From 1939 to 1944 she studied fine arts and art education at the Budapest Academy of Arts under Gyula Kandó and István Szönyi. She graduated as an art teacher. In July 1944 she was deported to Auschwitz-Birkenau. Because of her knowledge of German, Lukács was able to work in a writing detachment where she had to keep lists of the prisoner population. Occasionally she made drawings for functionary prisoners and SS members for an extra slice of bread. From December 1944 onwards, she was transferred to various subcamps of the concentration camps Groß-Rosen and Neuengamme and finally liberated by US troops in Salzwedel in April 1945.
She returned to Budapest in July 1945, where she met her parents, who had survived the Budapest ghetto. In the hope of better political and social conditions, Lukács joined the Communist Party in 1945 and worked periodically in the teachers' union. From then on she taught art in two schools. In 1955 she went to the Endre Sagvari School, an elite grammar school of the university, where also trainee teachers were taught. In addition, she illustrated for international magazines for many years.

In 1977 Lukács retired and was able to devote herself more to painting, which she had only been able to do part-time before. She had numerous exhibitions at home and abroad. Lukács's oral history interview as a Holocaust survivor is preserved on video in the Visual History Archive of the USC Shoah Foundation. Lukács developed dementia in her later years, and died in 2016 in a Budapest nursing home.

== Artistic career ==
Lukács created many drawings, collages, graphics and paintings.

She is particularly known for works in which she processed the memories of the concentration camps. In 1946 the Socialist Zionist Party ICHUD published the album "Auschwitz Nöi Tábor" (The Auschwitz Women's Camp). Published on the first anniversary of the liberation of the Budapest Ghetto, this pictorial account of Holocaust survivor Lukács depicts the artist's own experiences in the Auschwitz Women's Camp. In the folder with twenty-four grim illustrations there is also a depiction of a closely knit group of women who embrace each other and thus seem to warm or comfort each other. Those standing outside try to get as close as possible to the others. The title "Összebújva" (Close together) underlines the statement of the drawing and refers to the representation of female solidarity against the background of radical violence.

In this cycle, Lukács makes multiple use of the motif of the group as well as the means of detail, thus condensing the visual narratives of forced labour, selection, hunger, violence and death. Her preliminary sketches, made in autumn 1945, were lost, as were the stones on which she drew. The motif "Összebújva" has accompanied Lukács throughout her life and she has reinterpreted it herself in numerous variations. The artist Burkhard Schittny was inspired by this motif in 2019 and honoured her work in his video performance 'Dignity-Tribute to Ágnes Lukács'.

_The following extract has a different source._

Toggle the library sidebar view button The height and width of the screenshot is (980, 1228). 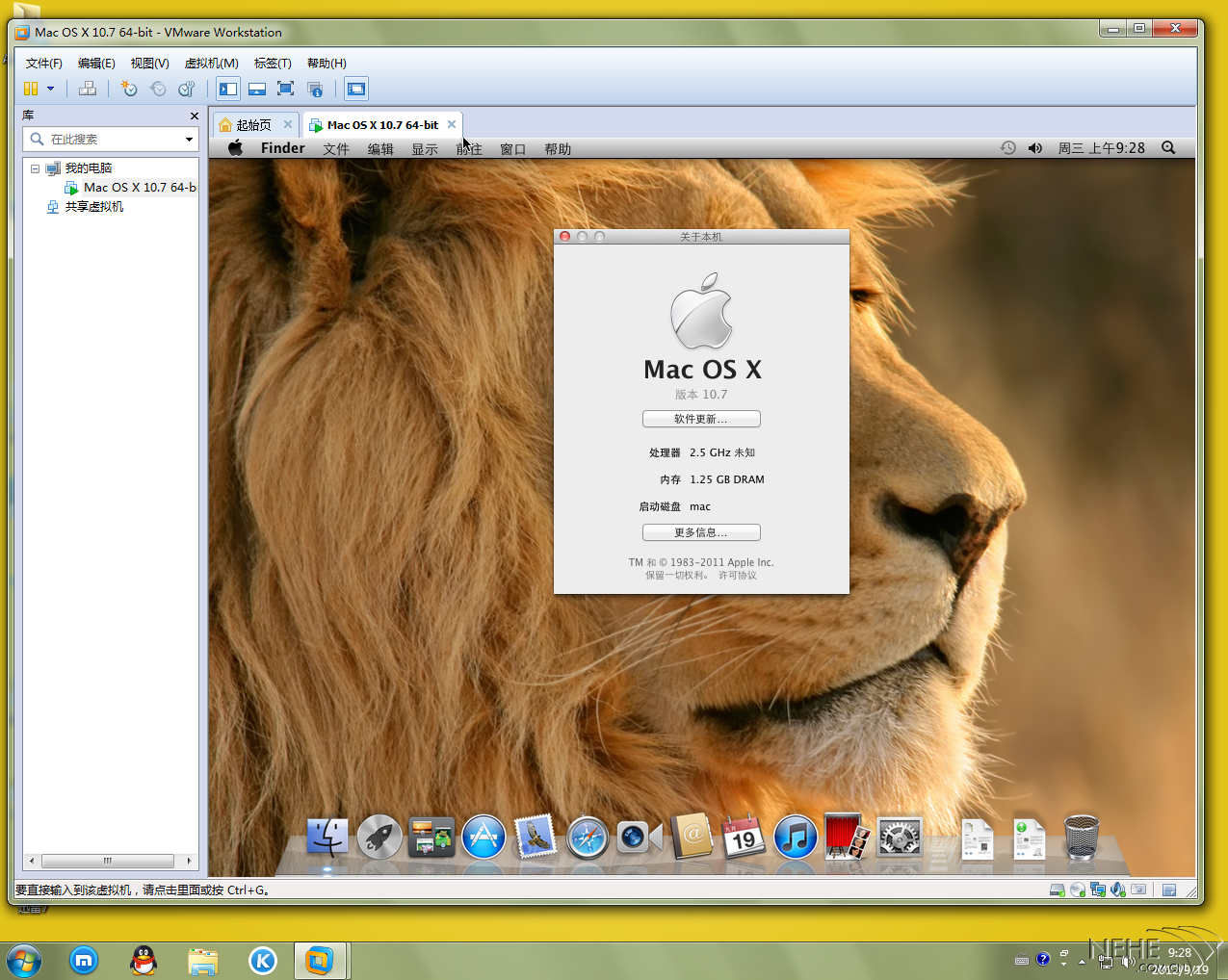228,89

In her late work, she not only addressed the horrors of the Holocaust, but also repeatedly devoted herself to landscape painting, still lifes and portraits. Her works have been exhibited both nationally and internationally. In 1994, the Jewish Museum in Droste/Westphalia presented drawings and paintings by her. An exhibition at the Jenny Marx House in Salzwedel and at the concentration camp memorial in Neuengamme followed in 1999.